The height of La Cueva, and the spectacular bay windows, had a dramatic effect on a storm night such as this. The festival aura of the rains encouraged people to drink, talk, feast. Quite discreetly, he turned around, so that he could face the diners and the windows. As usual, almost as a reflex now, his eyes settled on the long table by the east-facing window. This was where the family had dined on the night in question.
Th
e rains were fading for the moment, the sky clearing. Although it was surely not long until darkness, the evening was peculiarly, almost artificially lit in the electric charge. Looking out, you could see, tonight, a distance of many miles. He wasn’t familiar with the long perspective, despite having visited the restaurant several times in the past few weeks. Perhaps it was because of his now slightly elevated position, seated by the bar, in combination with the storm-light.

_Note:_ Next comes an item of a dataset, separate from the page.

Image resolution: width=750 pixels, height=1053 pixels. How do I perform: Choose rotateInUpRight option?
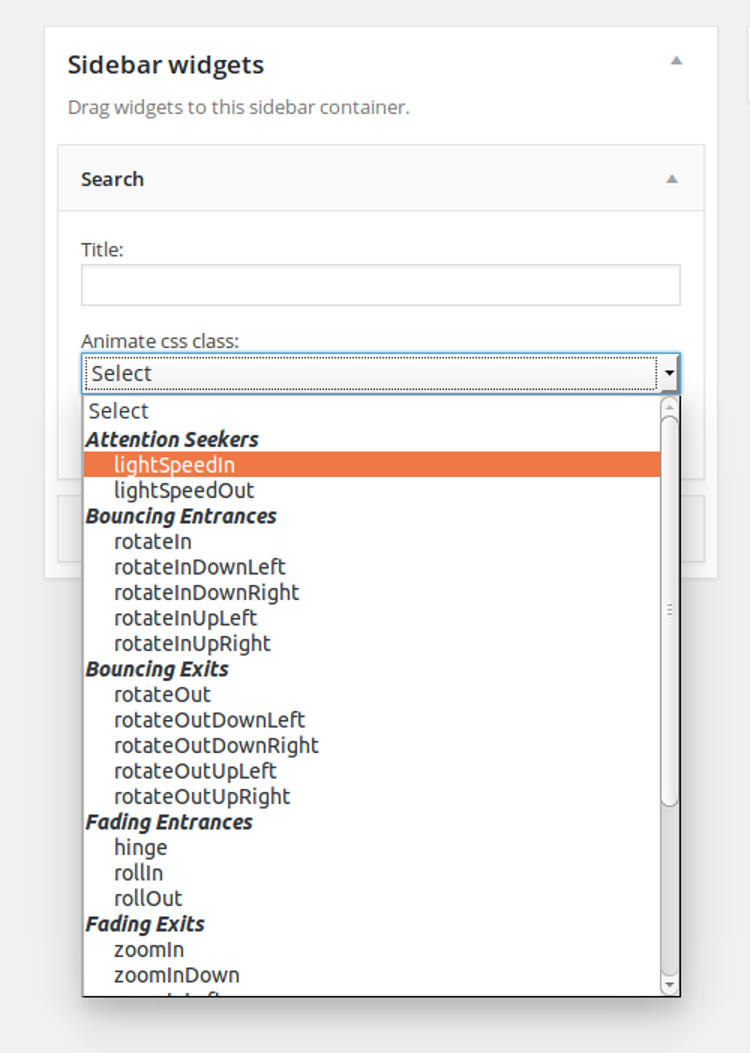[192, 643]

He left his stool and walked towards the long table. Would you mind a moment? he said quietly, as he ushered the middle-aged woman out of Carlos’s seat. He looked straight ahead, over the meals and conversations, the half-empty glasses and the cooling meat, towards the window. Quite clearly, framed almost geometrically by the light, was a forest patch. It didn’t belong to the scene, next to the reflected interior and the many painted faces. He assumed, at first, it was a picture, a reflection of a painting held inside La Cueva, only it wasn’t. It was an image beyond the city normally too distant to see. But post-storm, and presumably momentarily, the forest was clear and sublime.

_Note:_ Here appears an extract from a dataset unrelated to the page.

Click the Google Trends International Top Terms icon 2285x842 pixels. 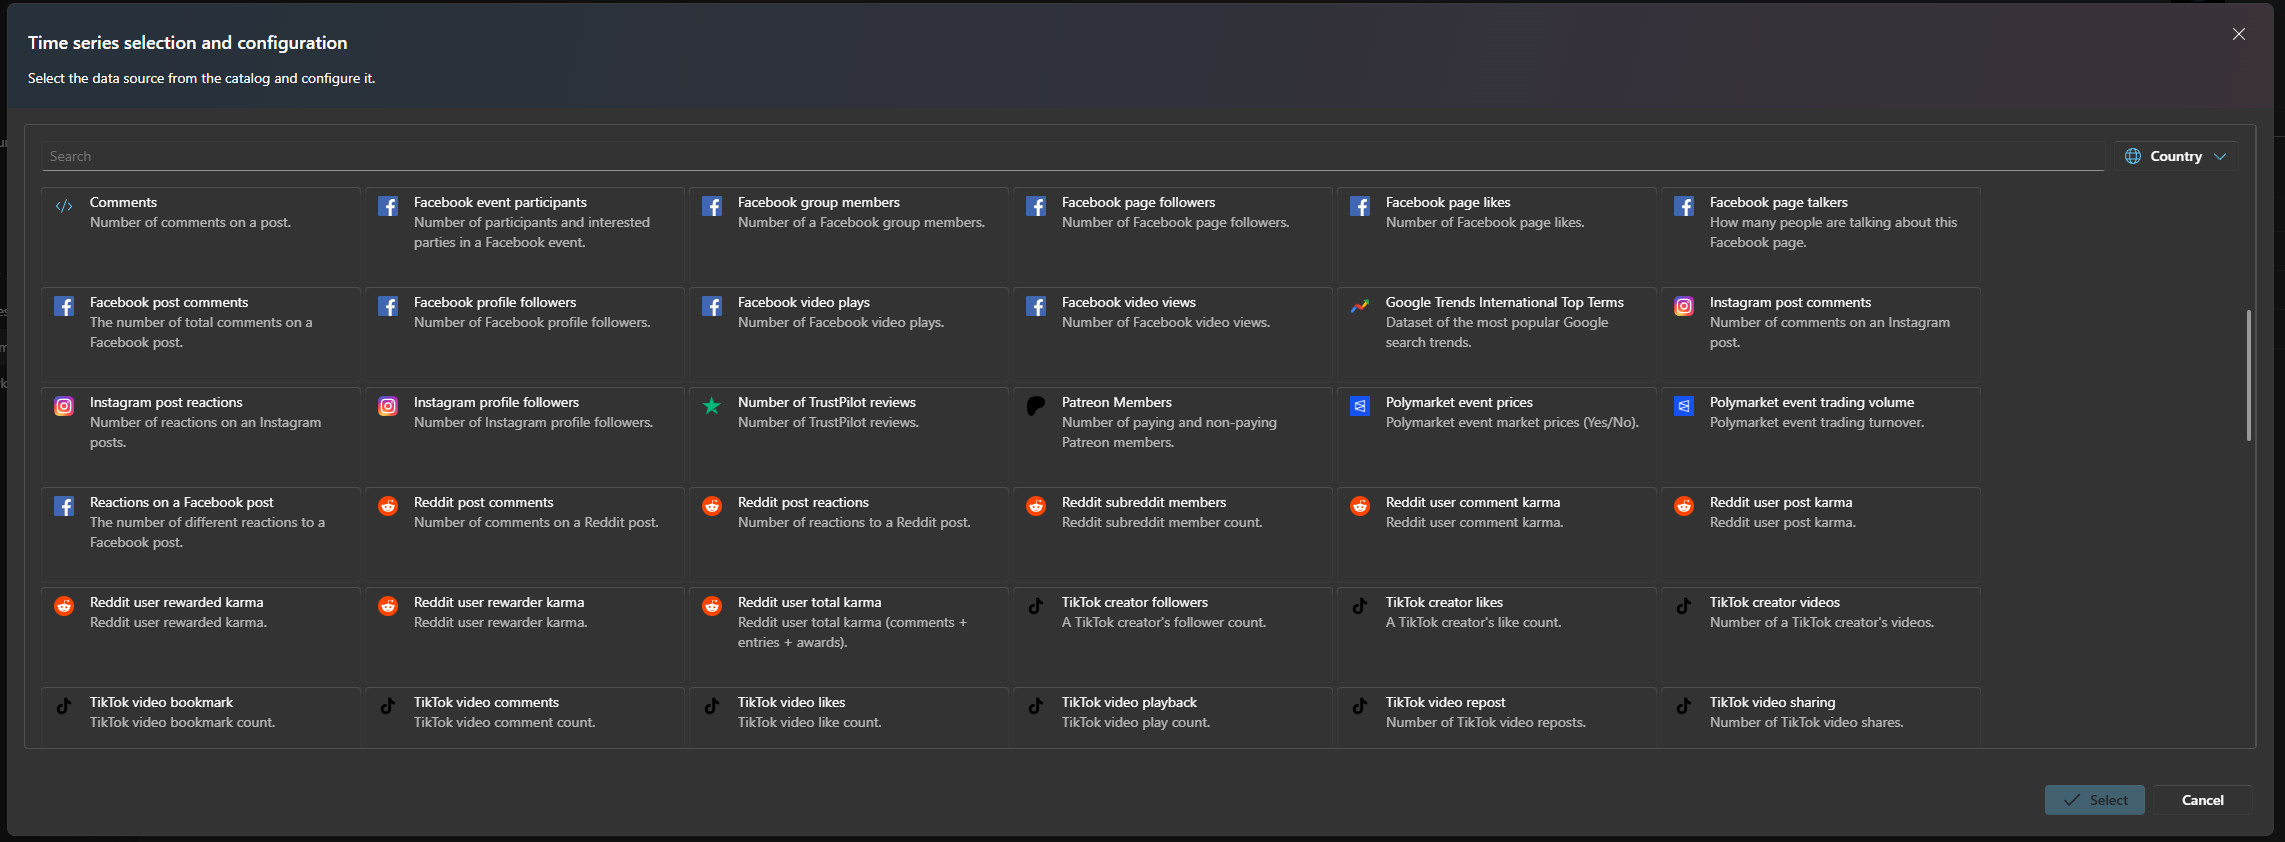pos(1359,306)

Carlos had sat here. He would have to confirm the details of the weather on the 24th, but he knew what he would find – a storm, earlier that night, an odd, late light scattered across the city. Carlos had stared straight at it. It was hypnotic – he was seeing it for himself. This is what had been disturbing him recently, affecting his sleep and his mental firmness. He had sensed a significance, a correlation between La Cueva and this forest, and he had been playing it over and over in his subconscious. It was why he had left his apartment this evening, the reason for arriving at the entrance to La Cueva. Leaving the subway, winding through the streets by unknown design. He had been waiting, night after night, for the exact meteorological conditions present on the night of the disappearance, and now he had seen why. Was there any reason, any reason at all, why a man, upon washing his hands in the bathroom, would not walk directly out of the building, past his family, and aim straight for that image, beyond the glass and the artificial frame – into the forest itself?